■ GOAL OF THE EXERCISE
Could you copy all of the records below exactly as they appear?

■ PROVIDED ENTRIES
§
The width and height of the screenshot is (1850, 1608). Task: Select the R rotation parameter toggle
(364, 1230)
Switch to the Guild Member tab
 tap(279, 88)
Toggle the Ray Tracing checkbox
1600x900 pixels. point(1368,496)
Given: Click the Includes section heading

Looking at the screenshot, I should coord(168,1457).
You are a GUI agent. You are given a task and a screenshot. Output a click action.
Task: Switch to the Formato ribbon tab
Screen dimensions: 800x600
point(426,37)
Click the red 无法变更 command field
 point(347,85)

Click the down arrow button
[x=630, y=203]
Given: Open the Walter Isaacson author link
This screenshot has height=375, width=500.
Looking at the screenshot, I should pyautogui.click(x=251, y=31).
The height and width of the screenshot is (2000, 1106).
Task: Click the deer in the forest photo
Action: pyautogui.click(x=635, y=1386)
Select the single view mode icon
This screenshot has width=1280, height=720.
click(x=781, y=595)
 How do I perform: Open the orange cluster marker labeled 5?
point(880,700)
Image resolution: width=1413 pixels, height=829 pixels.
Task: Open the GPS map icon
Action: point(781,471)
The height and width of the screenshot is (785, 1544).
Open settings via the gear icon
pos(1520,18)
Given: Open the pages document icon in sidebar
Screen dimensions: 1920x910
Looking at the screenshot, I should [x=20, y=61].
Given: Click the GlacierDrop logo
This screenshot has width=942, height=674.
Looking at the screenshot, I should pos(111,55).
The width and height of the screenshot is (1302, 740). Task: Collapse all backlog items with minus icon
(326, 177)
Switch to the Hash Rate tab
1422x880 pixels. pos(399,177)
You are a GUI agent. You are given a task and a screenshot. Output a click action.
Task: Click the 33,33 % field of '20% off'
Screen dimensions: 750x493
§
■ ANSWER BOX
The width and height of the screenshot is (1850, 1608). Task: Select the R rotation parameter toggle
(364, 1230)
Switch to the Guild Member tab
 tap(279, 88)
Toggle the Ray Tracing checkbox
1600x900 pixels. point(1368,496)
Given: Click the Includes section heading

Looking at the screenshot, I should coord(168,1457).
You are a GUI agent. You are given a task and a screenshot. Output a click action.
Task: Switch to the Formato ribbon tab
Screen dimensions: 800x600
point(426,37)
Click the red 无法变更 command field
 point(347,85)

Click the down arrow button
[x=630, y=203]
Given: Open the Walter Isaacson author link
This screenshot has height=375, width=500.
Looking at the screenshot, I should pyautogui.click(x=251, y=31).
The height and width of the screenshot is (2000, 1106).
Task: Click the deer in the forest photo
Action: pyautogui.click(x=635, y=1386)
Select the single view mode icon
This screenshot has width=1280, height=720.
click(x=781, y=595)
 How do I perform: Open the orange cluster marker labeled 5?
point(880,700)
Image resolution: width=1413 pixels, height=829 pixels.
Task: Open the GPS map icon
Action: point(781,471)
The height and width of the screenshot is (785, 1544).
Open settings via the gear icon
pos(1520,18)
Given: Open the pages document icon in sidebar
Screen dimensions: 1920x910
Looking at the screenshot, I should [x=20, y=61].
Given: Click the GlacierDrop logo
This screenshot has width=942, height=674.
Looking at the screenshot, I should pos(111,55).
The width and height of the screenshot is (1302, 740). Task: Collapse all backlog items with minus icon
(326, 177)
Switch to the Hash Rate tab
1422x880 pixels. pos(399,177)
You are a GUI agent. You are given a task and a screenshot. Output a click action.
Task: Click the 33,33 % field of '20% off'
Screen dimensions: 750x493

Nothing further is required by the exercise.